* [TASK]:
Quote exactly and only this range of lines in the data below: the line that holds "Given: Click the YouTube Subscribe key" to the line that holds "Screen dimensions: 940x780", both included.

* [EXCERPTED RECORDS]:
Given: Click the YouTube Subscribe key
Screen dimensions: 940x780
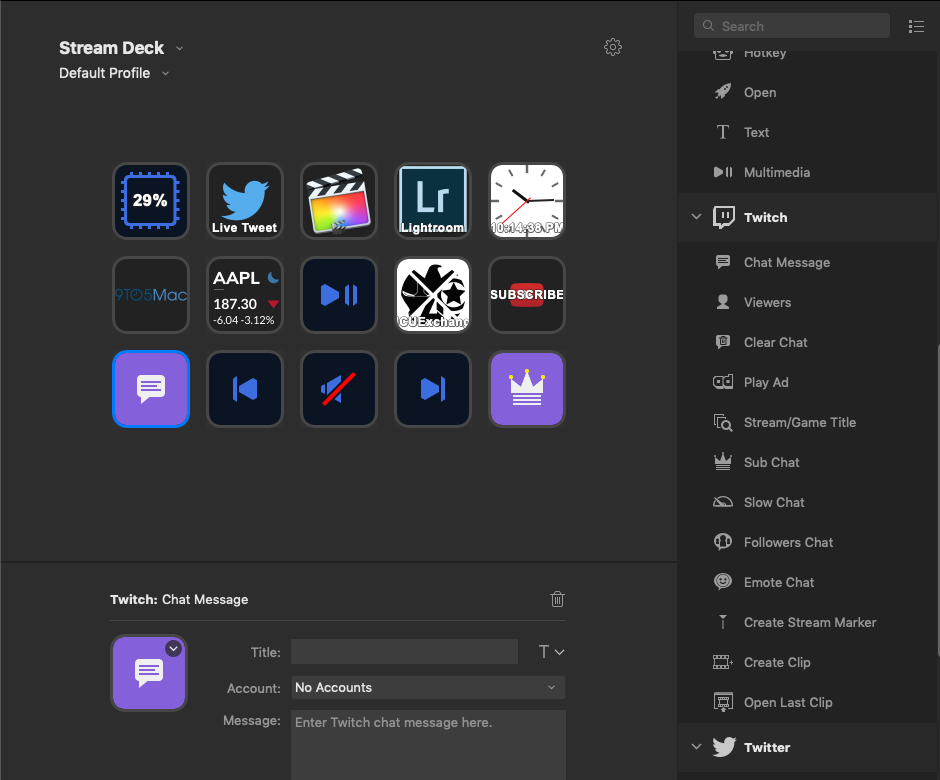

--

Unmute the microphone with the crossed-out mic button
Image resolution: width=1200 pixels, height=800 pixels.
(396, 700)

* [RESPONSE TO THIS TASK]:
Given: Click the YouTube Subscribe key
Screen dimensions: 940x780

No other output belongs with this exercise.